Ma, io non desidero parlare dei capolavori che la chiesa-mausoleo contiene; impossibile rendere l’azzurro-blu delle maioliche del 1440, o i colori e le prospettive del Perrinetto e del Besozzo, la cappella Somma che chiuse l’ingresso principale per sempre, o la bellissima cappella Caracciolo da Vico. Dovete andarci voi stessi a immergere gli occhi dentro la città ideale napoletana: quello che di meglio facemmo nel corso del 1400, più o meno sta tutto qua dentro. Con l’aggiunta che poi proseguimmo a fare, come è prassi a Napoli, per cui San Giovanni è si, una chiesa Trecentesca, ma anche tutto il resto delle epoche.

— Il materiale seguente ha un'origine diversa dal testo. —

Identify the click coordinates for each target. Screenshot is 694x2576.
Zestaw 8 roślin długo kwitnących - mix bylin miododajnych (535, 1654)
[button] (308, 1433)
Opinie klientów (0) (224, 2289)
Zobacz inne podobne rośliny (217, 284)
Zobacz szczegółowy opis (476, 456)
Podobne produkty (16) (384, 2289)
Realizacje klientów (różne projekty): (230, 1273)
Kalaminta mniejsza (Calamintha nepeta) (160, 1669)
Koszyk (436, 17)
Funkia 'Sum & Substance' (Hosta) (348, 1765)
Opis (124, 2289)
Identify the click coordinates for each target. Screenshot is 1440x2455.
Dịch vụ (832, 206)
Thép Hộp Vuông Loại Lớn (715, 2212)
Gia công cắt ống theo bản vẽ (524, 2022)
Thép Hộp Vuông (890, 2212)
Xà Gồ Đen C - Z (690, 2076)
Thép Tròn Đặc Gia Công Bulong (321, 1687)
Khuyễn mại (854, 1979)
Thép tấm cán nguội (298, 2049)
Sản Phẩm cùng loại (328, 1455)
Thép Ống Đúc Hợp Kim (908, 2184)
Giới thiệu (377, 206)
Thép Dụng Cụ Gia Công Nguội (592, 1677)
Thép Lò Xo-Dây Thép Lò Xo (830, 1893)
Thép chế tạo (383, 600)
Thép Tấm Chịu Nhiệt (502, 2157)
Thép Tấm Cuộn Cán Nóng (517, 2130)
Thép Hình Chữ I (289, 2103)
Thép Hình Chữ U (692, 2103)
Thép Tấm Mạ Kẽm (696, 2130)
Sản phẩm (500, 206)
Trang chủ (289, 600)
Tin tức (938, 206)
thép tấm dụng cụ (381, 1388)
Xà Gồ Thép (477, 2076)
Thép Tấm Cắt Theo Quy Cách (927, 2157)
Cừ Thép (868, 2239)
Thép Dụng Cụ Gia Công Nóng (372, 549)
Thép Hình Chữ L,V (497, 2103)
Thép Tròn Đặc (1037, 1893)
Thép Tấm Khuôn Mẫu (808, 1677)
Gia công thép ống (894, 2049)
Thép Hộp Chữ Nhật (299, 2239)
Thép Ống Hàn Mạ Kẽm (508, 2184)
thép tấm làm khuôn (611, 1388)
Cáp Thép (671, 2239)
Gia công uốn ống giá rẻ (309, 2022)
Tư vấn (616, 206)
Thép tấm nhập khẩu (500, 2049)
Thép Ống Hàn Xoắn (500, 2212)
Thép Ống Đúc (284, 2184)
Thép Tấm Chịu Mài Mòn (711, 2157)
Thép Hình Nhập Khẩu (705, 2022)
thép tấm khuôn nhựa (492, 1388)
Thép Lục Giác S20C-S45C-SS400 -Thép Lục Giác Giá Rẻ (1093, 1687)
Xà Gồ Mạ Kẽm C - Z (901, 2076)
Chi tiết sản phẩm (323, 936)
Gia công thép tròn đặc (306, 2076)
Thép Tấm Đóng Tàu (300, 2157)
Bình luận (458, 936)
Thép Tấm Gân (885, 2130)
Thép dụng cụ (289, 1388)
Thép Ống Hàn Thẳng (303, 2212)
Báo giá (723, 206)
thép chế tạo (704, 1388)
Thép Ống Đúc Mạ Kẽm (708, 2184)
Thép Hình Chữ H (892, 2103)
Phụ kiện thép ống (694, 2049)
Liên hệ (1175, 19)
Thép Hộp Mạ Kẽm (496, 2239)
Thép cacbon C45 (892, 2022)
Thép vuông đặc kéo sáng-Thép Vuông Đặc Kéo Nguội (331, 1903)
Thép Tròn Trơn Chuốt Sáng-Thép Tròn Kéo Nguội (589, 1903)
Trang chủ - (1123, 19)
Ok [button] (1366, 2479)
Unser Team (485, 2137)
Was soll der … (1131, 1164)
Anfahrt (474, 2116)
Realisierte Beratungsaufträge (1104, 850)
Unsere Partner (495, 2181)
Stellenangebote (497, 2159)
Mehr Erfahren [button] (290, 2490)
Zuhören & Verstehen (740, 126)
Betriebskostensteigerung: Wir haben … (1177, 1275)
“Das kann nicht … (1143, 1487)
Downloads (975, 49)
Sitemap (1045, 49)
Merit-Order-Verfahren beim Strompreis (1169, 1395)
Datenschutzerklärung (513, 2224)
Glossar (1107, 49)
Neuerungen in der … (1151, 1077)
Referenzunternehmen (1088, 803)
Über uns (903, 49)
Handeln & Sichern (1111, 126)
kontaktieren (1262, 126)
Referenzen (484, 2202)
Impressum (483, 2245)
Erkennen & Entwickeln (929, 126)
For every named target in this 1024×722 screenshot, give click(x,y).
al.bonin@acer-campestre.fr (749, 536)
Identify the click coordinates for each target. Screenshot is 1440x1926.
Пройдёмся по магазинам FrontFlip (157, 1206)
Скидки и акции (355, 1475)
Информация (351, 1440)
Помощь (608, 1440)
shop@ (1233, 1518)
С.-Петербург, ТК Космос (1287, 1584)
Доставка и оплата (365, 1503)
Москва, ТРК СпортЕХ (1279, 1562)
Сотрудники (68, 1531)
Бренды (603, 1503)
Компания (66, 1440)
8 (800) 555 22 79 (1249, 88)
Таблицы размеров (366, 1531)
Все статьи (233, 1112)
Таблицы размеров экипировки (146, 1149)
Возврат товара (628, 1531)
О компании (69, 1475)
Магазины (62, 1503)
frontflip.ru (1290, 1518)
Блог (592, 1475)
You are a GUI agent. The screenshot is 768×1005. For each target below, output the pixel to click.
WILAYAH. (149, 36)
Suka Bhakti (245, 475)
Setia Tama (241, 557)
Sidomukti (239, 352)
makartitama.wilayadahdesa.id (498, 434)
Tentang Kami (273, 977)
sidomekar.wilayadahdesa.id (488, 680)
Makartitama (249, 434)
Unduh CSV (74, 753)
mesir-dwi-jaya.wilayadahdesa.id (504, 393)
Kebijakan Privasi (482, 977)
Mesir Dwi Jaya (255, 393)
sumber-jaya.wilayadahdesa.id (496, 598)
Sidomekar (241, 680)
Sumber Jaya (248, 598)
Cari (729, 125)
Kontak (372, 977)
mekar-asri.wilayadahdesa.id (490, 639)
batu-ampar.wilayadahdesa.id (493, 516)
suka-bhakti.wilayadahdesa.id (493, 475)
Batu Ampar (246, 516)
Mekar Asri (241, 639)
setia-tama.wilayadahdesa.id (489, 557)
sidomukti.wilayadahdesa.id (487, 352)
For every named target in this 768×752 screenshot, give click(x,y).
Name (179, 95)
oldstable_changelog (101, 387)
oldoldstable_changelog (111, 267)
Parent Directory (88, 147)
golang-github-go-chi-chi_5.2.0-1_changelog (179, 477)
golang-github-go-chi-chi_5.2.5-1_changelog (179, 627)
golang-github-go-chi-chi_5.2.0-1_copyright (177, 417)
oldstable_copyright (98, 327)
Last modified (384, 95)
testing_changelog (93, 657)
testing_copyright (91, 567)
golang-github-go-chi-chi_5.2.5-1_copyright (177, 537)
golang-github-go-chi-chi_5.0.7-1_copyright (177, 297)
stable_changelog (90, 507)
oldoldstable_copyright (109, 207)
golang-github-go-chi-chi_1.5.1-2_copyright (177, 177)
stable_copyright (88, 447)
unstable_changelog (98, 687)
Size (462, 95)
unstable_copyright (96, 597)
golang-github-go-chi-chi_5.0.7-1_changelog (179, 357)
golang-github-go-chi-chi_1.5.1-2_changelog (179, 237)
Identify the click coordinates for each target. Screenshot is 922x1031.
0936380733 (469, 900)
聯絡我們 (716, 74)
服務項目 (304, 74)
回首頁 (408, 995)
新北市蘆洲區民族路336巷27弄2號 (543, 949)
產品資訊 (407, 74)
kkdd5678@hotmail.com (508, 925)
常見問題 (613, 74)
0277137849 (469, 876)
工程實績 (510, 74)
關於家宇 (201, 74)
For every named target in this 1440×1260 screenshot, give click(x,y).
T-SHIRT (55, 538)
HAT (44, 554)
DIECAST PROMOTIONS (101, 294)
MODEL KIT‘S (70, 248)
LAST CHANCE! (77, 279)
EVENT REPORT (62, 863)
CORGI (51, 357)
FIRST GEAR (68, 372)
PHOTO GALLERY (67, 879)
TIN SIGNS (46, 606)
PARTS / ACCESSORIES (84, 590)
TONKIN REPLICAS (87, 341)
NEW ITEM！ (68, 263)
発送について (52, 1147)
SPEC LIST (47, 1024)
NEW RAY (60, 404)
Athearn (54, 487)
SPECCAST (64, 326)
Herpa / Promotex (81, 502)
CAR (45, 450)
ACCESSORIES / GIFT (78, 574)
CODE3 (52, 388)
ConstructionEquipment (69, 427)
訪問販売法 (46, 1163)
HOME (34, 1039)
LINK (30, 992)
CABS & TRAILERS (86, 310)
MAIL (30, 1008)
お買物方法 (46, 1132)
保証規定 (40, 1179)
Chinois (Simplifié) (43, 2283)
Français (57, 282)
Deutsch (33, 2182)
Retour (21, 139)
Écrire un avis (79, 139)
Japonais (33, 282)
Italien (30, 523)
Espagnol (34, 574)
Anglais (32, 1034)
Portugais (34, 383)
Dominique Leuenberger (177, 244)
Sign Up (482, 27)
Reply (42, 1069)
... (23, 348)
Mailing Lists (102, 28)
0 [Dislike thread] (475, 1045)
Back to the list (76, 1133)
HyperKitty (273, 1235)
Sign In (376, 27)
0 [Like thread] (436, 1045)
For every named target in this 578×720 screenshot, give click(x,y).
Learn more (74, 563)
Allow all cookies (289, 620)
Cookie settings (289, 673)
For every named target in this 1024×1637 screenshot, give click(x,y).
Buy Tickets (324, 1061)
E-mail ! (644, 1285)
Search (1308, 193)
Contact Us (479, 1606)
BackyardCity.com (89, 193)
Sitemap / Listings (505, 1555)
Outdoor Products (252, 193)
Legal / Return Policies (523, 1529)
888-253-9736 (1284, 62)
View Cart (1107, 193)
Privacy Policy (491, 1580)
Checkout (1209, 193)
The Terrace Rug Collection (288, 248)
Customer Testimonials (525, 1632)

Così quando salite le scale di piperno chiuse da un abbraccio di alto muro color ocra, e più sopra ancora vedete una strana facciata che non può essere l’ingresso -penserete immediatamente- allora lanciate un occhio al panorama di fuori: Napoli di palazzi e sali-e-scendi, di scale geniali che fanno riposare la vista al troppo, Napoli termitaio e folla compressa; Napoli di soluzioni architettoniche che risolvono non l’orizzonte, nè gli elevati, ma lo stare, il semplice stare del tempo.